ACI Author Spotlight:

Dr. Andrew Gelman

 

The quality of content in ACI is due to the rigor of our selection process and to the incredible scholarship and credentials of scholarly bloggers publishing in their fields. 

Due to this selectivity in content and academic contributions, ACI is proud to highlight exceptional blog authors in order to showcase their work and inspire other authors... and today's author spotlight is on Dr. Andrew Gelman.




Dr. Gelman is currently a Professor in Statistics and Political Science at Columbia University, as well as a Visiting Professor in Statistics at Harvard University. He received his PhD and MA in Statistics from Harvard after having earned a BA in statistics and math at MIT

With awards from both statistics and political science organizations, he (along with a handful of occasional contributors) tackles both subjects - and a number of other topics - in his blog, Statistical Modeling, Causal Inference, and Social Science.  

Dr. Gelman describes how he came to focus on statistics and political science for his academic career, a process that began in his early days as an undergraduate and nurtured by the multidisciplinary nature of his interests. 

"I majored in math and physics in college and minored in political science," he explains. "I chose to become a statistician partly because I did not see myself as an exceptional mathematician or physicist, and partly because statistics connects to all of my interests, including the natural and social sciences."

◇ ◇ ◇

WHAT YOU NEED TO DO:
- a) List every academic degree the ACI author spotlight says Dr. Gelman earned, with the field and school for each.
- b) According to the ACI author spotlight, what is the name of Dr. Gelman's blog?
- c) Using the ACI author spotlight, explain why Dr. Gelman chose to become a statistician.

Saved data entries

◇ ◇ ◇

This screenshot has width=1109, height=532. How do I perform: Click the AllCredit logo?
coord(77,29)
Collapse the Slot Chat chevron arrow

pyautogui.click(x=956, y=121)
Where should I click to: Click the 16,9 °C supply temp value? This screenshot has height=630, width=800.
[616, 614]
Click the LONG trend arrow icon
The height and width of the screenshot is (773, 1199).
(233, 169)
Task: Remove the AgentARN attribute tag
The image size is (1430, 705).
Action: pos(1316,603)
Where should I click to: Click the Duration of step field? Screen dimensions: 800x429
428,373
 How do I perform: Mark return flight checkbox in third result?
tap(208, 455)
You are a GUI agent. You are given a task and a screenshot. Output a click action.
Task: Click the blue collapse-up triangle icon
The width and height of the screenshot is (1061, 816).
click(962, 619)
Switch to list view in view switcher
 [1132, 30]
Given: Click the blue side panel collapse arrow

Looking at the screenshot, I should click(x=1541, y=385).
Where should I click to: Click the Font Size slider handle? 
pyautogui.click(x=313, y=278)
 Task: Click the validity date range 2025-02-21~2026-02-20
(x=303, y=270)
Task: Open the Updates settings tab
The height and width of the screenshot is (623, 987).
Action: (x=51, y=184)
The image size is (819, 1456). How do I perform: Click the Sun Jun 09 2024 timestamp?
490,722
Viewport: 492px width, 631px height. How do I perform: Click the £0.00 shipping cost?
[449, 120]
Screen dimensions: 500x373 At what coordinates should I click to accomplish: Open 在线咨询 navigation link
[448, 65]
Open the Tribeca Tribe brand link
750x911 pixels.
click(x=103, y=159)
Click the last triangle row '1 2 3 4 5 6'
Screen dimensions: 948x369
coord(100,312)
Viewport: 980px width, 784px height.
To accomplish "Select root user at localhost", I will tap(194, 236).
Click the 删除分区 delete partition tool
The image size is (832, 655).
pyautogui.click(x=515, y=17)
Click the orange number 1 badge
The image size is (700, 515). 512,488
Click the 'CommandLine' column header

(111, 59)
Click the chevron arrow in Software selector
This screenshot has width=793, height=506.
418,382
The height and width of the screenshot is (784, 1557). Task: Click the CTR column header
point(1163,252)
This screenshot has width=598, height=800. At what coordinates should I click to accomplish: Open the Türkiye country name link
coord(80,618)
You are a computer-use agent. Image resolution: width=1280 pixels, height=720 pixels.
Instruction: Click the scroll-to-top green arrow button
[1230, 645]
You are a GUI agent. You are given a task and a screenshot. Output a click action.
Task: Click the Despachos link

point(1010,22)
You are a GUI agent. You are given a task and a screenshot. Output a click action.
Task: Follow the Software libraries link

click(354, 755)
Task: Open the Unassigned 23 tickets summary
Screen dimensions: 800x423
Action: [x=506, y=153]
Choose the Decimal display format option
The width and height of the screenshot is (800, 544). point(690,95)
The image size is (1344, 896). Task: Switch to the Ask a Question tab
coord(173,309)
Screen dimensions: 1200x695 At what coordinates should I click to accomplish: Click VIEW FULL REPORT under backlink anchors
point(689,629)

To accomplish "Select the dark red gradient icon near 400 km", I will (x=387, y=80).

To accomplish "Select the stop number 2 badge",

◇ ◇ ◇

COMPLETED EXERCISE:
- a)
PhD in Statistics, Harvard
MA in Statistics, Harvard
BA in statistics and math, MIT

- b) Statistical Modeling, Causal Inference, and Social Science.

- c) He did not see himself as an exceptional mathematician or physicist. He also chose statistics because it connects to all of his interests, including the natural and social sciences.